Instructions for the task =
From the line with "Click the W badge" to the line with "(1112, 717). pos(370,562)", retype every line exactly, including those two, and leave out the rest of the data below.

Entries supplied Block Start

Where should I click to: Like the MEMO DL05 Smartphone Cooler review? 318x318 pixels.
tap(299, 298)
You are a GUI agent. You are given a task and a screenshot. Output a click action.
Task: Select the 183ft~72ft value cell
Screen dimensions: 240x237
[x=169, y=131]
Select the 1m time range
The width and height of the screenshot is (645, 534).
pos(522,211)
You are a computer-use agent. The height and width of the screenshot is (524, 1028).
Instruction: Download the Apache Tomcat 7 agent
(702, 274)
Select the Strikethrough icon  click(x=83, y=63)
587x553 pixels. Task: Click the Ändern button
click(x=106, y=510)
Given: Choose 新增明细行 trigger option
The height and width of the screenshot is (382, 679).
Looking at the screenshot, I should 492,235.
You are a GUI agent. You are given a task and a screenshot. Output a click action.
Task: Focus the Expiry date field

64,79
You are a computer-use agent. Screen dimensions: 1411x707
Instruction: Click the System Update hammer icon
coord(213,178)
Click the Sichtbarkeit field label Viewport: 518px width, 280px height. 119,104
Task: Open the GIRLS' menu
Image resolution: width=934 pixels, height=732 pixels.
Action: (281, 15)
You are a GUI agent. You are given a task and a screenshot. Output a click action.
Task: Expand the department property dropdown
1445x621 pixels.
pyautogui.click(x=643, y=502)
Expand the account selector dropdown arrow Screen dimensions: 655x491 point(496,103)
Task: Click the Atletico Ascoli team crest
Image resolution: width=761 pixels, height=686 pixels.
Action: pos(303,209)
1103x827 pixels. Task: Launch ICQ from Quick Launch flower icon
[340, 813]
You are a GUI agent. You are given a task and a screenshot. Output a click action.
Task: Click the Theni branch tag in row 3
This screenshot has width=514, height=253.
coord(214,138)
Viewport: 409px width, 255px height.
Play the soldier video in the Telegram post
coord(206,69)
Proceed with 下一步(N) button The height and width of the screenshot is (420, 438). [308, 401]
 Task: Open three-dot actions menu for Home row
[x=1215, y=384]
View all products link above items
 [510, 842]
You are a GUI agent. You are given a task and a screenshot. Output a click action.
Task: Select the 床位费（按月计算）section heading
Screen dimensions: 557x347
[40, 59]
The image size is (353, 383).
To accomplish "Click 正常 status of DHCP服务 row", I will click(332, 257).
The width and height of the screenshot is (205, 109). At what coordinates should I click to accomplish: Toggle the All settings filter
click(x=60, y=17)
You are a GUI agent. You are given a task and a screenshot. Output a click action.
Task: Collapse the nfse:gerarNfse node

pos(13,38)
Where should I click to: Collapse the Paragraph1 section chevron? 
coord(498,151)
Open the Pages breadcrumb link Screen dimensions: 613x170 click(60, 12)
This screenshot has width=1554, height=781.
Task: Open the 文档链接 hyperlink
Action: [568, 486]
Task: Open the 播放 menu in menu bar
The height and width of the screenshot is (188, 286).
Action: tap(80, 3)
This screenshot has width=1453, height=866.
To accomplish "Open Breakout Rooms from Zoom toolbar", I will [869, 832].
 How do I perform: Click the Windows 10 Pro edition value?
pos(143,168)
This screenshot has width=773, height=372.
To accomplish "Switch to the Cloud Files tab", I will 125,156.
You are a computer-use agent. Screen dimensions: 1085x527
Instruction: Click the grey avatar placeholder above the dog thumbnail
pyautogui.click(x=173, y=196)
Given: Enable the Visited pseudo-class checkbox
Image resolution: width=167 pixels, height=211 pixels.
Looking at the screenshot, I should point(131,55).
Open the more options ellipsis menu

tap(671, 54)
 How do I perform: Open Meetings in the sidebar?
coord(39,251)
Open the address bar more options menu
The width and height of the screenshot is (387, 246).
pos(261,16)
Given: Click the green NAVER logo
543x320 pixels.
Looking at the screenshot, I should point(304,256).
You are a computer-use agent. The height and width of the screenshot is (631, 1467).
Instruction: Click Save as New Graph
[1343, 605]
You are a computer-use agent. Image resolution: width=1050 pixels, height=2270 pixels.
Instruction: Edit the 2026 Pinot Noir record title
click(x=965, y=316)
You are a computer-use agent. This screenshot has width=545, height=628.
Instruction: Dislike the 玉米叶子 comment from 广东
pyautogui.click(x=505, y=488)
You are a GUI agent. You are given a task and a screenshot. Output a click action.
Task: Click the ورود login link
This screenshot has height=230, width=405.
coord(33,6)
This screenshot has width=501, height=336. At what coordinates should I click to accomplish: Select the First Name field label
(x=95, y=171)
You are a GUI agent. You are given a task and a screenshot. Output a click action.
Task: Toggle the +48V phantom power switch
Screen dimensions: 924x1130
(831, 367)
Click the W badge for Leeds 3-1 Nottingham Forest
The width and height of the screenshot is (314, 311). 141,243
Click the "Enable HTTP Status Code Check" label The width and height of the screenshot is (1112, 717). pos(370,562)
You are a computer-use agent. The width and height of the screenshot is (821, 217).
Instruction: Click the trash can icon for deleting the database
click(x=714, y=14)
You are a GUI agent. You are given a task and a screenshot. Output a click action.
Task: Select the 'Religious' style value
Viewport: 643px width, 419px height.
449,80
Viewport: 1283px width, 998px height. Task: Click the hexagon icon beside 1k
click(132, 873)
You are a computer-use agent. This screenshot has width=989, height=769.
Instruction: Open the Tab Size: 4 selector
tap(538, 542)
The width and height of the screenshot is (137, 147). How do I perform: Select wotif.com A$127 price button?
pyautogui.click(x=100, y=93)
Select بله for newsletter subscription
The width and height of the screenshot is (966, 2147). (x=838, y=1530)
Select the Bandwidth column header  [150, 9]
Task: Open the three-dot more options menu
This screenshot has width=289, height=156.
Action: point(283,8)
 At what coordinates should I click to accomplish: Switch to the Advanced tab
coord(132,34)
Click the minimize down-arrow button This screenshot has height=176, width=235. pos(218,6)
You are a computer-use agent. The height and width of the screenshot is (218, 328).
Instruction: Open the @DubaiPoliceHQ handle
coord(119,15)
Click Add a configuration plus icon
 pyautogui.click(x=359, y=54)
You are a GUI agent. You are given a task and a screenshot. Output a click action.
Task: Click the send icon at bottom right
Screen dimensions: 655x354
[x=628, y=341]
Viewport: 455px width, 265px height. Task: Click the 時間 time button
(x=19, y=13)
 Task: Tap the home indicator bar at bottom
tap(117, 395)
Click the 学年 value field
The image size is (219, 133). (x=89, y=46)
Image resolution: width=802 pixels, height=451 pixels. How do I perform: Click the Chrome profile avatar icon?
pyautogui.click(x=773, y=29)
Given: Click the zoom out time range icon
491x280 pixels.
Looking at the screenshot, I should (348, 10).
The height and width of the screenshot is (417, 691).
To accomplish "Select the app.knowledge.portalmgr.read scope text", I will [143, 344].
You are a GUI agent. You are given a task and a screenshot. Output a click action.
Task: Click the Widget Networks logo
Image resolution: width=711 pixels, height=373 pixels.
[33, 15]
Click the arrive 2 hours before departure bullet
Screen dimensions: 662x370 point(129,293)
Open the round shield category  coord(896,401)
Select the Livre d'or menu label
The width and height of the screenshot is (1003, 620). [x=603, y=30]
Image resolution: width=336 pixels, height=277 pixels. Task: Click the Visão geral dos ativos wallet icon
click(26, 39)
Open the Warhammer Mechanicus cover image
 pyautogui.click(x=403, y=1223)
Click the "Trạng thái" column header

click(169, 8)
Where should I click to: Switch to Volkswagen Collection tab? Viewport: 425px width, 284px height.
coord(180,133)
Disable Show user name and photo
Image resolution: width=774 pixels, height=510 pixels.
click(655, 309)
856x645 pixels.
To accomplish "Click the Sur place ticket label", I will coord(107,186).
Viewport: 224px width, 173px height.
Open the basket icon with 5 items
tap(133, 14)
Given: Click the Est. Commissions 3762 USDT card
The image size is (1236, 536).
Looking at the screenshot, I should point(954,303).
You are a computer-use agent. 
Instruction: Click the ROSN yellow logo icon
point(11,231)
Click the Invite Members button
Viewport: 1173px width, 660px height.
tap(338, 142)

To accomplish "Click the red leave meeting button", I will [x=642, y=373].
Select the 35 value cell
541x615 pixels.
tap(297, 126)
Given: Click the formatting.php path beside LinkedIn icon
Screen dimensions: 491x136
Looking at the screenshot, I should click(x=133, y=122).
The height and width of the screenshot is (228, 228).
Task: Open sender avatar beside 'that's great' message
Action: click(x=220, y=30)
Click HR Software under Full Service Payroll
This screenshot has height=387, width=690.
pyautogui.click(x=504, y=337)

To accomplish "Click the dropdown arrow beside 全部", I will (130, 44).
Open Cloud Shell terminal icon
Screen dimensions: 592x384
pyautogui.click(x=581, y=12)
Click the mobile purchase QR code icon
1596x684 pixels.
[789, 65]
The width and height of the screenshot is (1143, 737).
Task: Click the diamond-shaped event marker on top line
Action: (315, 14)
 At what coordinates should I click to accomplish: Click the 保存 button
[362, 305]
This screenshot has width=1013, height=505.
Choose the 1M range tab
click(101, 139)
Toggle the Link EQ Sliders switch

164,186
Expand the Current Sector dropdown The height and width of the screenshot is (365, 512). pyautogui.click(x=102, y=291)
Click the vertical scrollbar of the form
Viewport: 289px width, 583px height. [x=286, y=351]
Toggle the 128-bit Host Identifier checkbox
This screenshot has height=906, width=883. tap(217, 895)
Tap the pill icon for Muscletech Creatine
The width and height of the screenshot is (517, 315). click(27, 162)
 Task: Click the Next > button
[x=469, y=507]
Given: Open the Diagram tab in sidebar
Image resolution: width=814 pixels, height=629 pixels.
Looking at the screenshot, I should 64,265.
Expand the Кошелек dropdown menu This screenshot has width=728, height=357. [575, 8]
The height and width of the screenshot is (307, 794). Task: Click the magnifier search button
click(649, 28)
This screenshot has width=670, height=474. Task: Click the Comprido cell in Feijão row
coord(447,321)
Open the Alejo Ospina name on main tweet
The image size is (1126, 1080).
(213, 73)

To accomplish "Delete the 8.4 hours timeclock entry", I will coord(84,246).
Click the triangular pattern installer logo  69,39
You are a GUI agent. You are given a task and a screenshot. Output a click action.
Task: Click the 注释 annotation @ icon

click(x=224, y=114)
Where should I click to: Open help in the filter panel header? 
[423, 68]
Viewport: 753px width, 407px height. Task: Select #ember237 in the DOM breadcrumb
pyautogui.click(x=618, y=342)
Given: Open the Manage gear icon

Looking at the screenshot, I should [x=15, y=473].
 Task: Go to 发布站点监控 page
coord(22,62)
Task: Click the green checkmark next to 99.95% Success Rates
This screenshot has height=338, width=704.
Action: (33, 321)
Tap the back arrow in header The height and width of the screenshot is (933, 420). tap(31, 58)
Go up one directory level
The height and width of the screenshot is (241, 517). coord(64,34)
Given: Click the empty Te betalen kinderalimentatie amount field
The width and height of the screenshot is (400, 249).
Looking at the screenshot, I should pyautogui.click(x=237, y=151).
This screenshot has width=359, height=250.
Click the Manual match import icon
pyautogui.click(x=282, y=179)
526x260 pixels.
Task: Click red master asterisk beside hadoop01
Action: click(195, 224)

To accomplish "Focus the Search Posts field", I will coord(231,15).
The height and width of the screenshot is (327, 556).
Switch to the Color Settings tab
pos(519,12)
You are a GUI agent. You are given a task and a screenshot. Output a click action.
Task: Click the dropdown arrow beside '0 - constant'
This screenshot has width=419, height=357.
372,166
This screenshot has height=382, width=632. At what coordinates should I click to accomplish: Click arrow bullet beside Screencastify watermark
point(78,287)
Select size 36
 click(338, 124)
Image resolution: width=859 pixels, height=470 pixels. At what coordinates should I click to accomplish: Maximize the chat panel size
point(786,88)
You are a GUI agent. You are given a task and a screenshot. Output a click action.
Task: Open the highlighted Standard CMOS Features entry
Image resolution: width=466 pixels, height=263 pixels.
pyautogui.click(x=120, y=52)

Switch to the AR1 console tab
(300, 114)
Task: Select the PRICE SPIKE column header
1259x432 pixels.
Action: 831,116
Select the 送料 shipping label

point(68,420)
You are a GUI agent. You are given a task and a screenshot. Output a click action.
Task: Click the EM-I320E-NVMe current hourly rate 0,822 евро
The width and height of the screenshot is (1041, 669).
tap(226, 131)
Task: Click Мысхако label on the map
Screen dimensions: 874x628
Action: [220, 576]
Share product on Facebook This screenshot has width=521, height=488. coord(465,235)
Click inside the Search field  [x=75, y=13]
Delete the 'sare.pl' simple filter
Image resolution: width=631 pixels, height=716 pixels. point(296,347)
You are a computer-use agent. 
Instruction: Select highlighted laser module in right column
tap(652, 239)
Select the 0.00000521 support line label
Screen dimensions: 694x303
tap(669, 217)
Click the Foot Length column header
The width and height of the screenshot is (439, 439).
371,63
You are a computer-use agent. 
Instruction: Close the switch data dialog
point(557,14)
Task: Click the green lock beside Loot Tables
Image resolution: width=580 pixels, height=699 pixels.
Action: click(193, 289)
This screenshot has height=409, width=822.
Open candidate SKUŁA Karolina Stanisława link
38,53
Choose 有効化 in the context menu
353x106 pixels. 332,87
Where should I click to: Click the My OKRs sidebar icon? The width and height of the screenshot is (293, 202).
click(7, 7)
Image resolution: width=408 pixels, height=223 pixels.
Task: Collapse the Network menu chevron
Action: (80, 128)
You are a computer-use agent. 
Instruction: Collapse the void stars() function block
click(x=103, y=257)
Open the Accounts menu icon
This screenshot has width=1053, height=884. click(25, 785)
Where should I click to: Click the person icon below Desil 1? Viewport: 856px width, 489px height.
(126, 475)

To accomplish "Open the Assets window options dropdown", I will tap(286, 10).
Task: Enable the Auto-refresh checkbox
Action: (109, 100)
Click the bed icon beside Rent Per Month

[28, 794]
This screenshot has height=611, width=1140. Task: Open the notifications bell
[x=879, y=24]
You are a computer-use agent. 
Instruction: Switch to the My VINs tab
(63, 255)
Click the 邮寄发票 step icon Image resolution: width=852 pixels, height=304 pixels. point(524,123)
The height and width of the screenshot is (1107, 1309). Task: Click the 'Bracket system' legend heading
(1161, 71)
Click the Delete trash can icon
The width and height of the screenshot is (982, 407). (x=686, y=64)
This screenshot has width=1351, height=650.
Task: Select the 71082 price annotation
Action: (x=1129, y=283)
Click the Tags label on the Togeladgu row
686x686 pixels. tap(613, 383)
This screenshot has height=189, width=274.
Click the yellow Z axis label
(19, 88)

Entries supplied Block End

Problem solution =
Click the W badge for Leeds 3-1 Nottingham Forest
The width and height of the screenshot is (314, 311). 141,243
Click the "Enable HTTP Status Code Check" label The width and height of the screenshot is (1112, 717). pos(370,562)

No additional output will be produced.